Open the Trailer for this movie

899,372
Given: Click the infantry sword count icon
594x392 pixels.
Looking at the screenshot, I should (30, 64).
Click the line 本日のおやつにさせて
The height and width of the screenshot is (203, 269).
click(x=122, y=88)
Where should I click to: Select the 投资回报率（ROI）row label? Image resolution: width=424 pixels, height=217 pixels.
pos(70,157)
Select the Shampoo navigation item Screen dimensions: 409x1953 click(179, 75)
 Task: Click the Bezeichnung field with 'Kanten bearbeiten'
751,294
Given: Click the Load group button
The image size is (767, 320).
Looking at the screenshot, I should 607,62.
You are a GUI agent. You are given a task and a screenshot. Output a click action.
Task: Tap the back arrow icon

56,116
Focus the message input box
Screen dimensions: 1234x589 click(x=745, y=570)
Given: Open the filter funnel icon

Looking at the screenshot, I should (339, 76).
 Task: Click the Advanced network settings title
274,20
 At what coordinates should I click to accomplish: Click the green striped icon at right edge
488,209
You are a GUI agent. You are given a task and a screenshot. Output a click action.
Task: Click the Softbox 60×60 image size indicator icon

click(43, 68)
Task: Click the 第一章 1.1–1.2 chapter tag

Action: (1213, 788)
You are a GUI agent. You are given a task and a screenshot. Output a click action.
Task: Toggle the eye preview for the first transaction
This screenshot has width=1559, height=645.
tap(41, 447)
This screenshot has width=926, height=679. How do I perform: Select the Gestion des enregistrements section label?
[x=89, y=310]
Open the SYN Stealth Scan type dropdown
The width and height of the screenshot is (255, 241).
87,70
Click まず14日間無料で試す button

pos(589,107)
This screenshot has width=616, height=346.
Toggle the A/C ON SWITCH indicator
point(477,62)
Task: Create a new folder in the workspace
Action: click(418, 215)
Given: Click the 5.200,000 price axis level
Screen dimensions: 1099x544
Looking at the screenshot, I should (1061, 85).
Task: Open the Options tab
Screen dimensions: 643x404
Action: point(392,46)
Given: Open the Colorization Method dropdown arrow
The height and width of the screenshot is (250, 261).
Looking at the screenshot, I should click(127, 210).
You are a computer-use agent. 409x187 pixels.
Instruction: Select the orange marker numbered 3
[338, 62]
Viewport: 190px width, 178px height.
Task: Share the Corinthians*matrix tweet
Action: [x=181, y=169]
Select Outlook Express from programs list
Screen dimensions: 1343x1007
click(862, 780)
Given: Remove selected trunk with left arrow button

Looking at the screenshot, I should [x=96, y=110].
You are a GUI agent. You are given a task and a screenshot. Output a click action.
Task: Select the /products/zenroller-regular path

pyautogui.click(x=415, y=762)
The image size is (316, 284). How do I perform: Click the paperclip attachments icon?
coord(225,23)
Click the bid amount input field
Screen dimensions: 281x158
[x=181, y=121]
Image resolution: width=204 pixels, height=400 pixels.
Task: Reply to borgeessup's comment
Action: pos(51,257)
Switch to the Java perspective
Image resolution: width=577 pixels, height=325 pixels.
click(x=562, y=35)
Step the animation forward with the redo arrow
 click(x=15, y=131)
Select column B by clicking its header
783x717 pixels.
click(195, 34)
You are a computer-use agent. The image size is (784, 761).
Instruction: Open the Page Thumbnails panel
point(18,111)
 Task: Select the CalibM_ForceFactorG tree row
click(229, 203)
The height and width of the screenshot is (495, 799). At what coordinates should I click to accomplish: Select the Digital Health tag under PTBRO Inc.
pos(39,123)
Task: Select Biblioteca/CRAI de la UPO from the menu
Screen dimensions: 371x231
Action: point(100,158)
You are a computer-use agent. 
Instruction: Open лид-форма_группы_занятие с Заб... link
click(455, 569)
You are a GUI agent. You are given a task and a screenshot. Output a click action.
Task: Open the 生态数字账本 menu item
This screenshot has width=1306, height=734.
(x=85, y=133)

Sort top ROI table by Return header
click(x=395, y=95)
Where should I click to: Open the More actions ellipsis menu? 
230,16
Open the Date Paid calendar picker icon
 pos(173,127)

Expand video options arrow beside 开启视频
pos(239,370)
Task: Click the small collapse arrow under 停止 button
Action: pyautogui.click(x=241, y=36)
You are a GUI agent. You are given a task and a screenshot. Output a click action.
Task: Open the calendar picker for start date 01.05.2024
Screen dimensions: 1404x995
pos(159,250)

━━━━━━━━━━

Going through the records, work out how many lines contain the word "item". Please answer with the number only.

2